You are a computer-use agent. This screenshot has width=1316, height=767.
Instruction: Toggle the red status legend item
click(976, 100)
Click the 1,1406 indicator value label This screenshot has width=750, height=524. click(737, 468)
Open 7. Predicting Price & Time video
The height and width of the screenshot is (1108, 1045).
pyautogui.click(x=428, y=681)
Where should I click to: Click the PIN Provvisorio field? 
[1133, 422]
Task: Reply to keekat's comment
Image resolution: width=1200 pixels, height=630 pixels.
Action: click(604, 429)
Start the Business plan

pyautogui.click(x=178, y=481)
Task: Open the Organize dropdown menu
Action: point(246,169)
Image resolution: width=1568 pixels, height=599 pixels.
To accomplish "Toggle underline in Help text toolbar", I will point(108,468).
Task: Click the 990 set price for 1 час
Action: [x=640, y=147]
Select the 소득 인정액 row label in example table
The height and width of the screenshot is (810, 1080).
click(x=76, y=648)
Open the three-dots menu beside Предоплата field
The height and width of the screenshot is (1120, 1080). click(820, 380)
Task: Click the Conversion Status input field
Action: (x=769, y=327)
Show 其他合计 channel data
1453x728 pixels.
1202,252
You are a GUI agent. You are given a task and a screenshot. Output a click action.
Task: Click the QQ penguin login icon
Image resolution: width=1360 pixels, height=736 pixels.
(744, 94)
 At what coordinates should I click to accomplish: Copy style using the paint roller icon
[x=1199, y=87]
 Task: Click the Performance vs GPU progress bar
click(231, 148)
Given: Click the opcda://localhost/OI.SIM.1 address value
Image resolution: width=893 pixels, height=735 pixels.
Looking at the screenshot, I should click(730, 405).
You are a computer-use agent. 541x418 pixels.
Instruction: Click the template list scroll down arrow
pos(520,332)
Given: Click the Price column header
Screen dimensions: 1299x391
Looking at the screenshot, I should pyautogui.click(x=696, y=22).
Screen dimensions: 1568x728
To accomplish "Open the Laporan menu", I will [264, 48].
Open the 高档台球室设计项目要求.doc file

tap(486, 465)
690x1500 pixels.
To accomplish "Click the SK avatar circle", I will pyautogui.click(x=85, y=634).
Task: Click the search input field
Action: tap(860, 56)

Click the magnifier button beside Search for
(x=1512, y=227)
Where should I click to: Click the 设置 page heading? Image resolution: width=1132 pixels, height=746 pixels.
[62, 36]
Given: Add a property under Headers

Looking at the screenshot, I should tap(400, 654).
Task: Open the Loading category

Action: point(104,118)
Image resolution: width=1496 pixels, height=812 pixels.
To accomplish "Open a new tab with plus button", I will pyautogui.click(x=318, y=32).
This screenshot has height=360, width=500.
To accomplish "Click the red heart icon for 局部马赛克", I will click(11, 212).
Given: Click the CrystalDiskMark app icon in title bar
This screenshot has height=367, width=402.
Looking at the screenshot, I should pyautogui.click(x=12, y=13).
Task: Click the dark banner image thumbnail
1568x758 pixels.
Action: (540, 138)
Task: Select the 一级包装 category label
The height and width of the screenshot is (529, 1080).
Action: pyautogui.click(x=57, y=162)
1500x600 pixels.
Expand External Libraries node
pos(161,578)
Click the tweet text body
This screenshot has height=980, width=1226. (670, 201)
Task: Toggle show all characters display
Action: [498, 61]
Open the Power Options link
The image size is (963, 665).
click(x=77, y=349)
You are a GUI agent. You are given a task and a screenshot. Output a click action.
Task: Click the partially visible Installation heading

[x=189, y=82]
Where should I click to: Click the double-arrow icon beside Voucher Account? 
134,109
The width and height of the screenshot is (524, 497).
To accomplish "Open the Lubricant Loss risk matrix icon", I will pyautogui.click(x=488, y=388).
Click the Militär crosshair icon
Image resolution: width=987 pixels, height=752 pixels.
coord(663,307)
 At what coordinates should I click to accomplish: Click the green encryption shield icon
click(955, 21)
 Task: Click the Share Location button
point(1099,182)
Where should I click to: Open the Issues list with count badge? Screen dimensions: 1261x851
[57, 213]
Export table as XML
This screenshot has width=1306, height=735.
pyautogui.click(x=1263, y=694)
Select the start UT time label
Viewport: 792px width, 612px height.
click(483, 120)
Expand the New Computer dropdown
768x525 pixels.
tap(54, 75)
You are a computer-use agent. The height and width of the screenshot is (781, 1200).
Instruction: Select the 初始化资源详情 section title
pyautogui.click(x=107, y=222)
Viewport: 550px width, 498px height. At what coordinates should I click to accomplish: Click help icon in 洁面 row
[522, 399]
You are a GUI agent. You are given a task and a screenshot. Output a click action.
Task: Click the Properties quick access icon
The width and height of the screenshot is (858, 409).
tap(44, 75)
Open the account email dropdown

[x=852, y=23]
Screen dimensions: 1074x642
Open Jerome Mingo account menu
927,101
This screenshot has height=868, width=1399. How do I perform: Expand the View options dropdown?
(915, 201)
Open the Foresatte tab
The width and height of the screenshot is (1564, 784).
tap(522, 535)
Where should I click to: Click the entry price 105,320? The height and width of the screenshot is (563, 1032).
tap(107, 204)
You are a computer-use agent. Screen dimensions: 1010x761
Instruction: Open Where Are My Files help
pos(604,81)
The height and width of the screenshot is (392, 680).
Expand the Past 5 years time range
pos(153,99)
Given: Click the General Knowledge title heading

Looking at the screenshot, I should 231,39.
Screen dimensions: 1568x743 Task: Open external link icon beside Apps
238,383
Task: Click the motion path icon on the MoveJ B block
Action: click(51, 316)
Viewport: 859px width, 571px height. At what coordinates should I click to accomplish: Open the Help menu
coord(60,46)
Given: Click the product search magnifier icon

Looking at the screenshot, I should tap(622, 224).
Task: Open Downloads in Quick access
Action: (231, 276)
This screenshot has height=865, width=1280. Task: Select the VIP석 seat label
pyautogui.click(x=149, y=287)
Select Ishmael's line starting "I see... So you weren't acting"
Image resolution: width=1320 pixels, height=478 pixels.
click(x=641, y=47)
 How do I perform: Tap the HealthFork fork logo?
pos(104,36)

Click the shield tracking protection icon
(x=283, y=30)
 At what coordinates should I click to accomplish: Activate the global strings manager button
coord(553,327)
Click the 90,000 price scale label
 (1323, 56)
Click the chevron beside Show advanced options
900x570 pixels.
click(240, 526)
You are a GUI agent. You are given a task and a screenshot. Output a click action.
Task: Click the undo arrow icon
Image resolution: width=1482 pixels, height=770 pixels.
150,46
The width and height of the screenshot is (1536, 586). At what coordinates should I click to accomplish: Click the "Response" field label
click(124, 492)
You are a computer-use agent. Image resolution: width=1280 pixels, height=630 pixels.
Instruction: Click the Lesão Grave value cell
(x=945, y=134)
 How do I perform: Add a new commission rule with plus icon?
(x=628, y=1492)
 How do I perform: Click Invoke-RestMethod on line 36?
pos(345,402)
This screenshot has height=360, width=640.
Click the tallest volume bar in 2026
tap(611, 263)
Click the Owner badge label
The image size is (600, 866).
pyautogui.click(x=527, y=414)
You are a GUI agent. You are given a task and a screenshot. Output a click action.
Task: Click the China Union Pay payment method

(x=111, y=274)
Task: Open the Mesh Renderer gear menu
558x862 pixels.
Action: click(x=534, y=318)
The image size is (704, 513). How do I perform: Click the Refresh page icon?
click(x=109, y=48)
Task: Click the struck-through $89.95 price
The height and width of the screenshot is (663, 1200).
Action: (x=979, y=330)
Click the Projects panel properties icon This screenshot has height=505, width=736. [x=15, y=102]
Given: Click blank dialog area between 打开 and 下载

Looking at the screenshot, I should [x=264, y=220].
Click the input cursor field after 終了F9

◆ ◆ ◆ ◆ ◆ ◆ ◆

# Task item
Go through the records and show every line with the string "table" in it.

# Exercise solution
Select the 소득 인정액 row label in example table
Export table as XML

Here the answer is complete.